1. Jeck es jeil-Sitzung: Einfach nur jeil!

Die 1. Jeck es jeil-Sitzung 2017 bot wieder alles, was KAJUJA-Sitzungen so einzigartig macht. Top-Stimmung, viele tolle Kostüme und ein großes Finale nach KAJUJA-Art.

Flotter Start

Schon als der Einmarsch des Elferrats und die Dillendöppcher der Altstädter den Abend einläuteten, war die Stimmung im einmal mehr ausverkauften Theater am Tanzbrunnen richtig gut, wozu natürlich dann auch noch Dä Knubbelich vum Klingelpütz mit seiner Klasse-Rede beitrug.


Bunter Unterhaltungsmix

Es folgten die Filue mit einem kurzweiligen Programm und Dä Tuppes vum Land, der mit seinen Aussagen und Pointen genau ins Schwarze traf, bevor die Paveier den Saal mit Hits wie "Leev Marie" enterten. Danach beeindruckten die Rheinmatrosen der G.M.K.G. mit einer waghalsigen Choreographie und Frau Kühne mit ihren berüchtigten Erzählungen aus dem Alltag.

Großes Finale

Dann erlebte die KAJUJA-Familie das traditionelle, große Finale, das Kasalla eröffnete. Miljö und Lupo legten mit ganz starken Auftritten nach und am Ende waren es dann die Jungs von Cat Ballou, die inmitten der jecken KAJUJA-Gäste, für die absolute "Eskalation" sorgten, die dann natürlich bei der Aftershow-Party ihren traditionell feucht-fröhlichen Ausklang fand.

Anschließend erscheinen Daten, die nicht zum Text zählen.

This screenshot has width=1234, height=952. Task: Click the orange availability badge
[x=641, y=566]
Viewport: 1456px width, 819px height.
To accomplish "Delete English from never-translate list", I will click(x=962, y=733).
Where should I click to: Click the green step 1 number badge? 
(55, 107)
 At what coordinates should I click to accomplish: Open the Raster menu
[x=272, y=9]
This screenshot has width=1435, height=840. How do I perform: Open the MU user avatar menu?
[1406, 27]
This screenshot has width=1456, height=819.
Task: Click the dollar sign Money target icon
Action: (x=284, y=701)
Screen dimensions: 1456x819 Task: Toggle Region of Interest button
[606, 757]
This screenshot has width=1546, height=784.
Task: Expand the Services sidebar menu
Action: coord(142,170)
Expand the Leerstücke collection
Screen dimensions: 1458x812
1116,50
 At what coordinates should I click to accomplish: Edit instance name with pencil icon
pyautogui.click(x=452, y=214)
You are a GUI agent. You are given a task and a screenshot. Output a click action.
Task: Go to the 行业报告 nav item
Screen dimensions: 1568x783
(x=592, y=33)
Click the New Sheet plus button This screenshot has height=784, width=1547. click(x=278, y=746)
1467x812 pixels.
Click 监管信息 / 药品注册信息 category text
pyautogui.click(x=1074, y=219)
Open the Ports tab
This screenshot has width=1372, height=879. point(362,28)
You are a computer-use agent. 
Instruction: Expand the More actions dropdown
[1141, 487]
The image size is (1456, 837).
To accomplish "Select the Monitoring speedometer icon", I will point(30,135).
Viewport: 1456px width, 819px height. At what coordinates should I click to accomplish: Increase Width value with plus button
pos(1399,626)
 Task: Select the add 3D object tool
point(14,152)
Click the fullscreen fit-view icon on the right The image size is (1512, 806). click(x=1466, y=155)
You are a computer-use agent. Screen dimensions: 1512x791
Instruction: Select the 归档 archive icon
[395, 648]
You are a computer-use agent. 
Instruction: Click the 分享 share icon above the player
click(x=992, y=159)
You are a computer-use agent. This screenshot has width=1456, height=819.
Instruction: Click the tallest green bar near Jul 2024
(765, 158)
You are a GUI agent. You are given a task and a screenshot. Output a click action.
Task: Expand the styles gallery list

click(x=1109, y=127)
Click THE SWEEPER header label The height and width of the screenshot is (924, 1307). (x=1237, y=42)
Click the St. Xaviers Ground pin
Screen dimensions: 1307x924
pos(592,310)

Ein weiterer Höhepunkt des Abends: Für die Übergabe des Nachwuchspreises an Lupo bekam der KAJUJA-Vorstand Unterstützung von Mo-Torres, einem Freund der Band. „Das war doch mal geil“, freute sich Benni Landmann, Geiger und Keyboarder von Lupo, über diese Ehrung.